This picture of a secluded but well preserved pillbox was taken today as we took our Sunday walk along the Basingstoke Canal, between Church Crookham and Winchfiled in Hampshire. On this glorious and peaceful autumn day, it is hard to imagine the time when it was put there and the magnitude of the plan that it It formed a part of. It was part of an intricate network of defence lines, still very much in evidence here in the south of England, designed to delay a land invasion (following the 1940 evacuation of the BEF from Dunkirk and German victory in France). The threat was a real and very present danger - codenamed operation 'Sea Lion', drawn up (and practiced) by the Nazi high command. The CinC Home Forces (General Sir Edmund Ironside) ordered Army Commands to survey the English countryside and conduct detailed planning for defence lines. His anti-invasion plan was contained in Home Forces Operational Instruction No.3 and was approved by Churchill in June 1940. The plan was for a number of defence lines to protect London and the Midlands...with a heavily fortified GHQ main stop line strateching across the country, on a line generally to the south of London, and smaller stop lines.

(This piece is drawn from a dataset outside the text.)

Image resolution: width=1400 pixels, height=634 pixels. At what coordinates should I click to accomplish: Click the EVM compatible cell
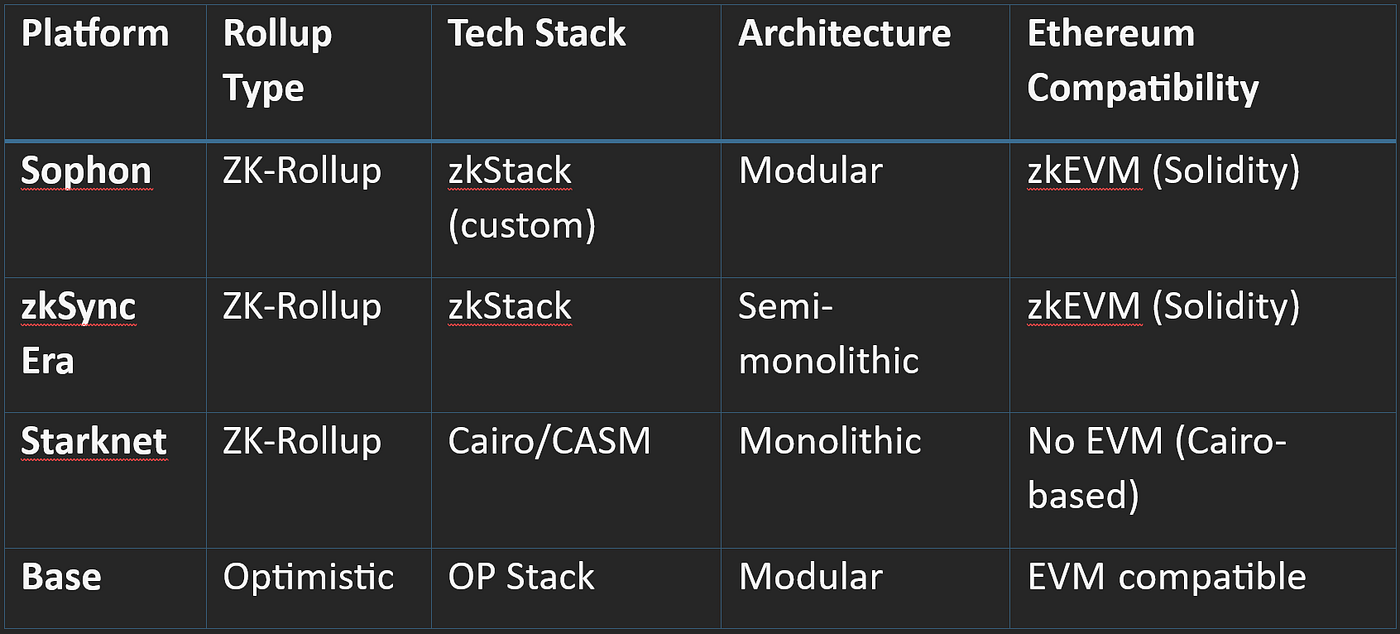(1203, 588)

Construction started in June 1940 and lasted until 1941.
This pillbox formed part of the main GHQ stop line. But for the 'Battle of Britain', who knows...it is quite likely that this secluded little pill box could have played a key role in the defence of our realm.
Much of what I have said above is taken from a fantastic little booklet, by Tim Denton, called "Wartime Defences on the Basingstoke Canal", which is published by the Surrey & Hampshire Canal Society (2009). Tim Denton's book provides a fascinating and detailed account of the defences along the Basingstoke Canal and its environs.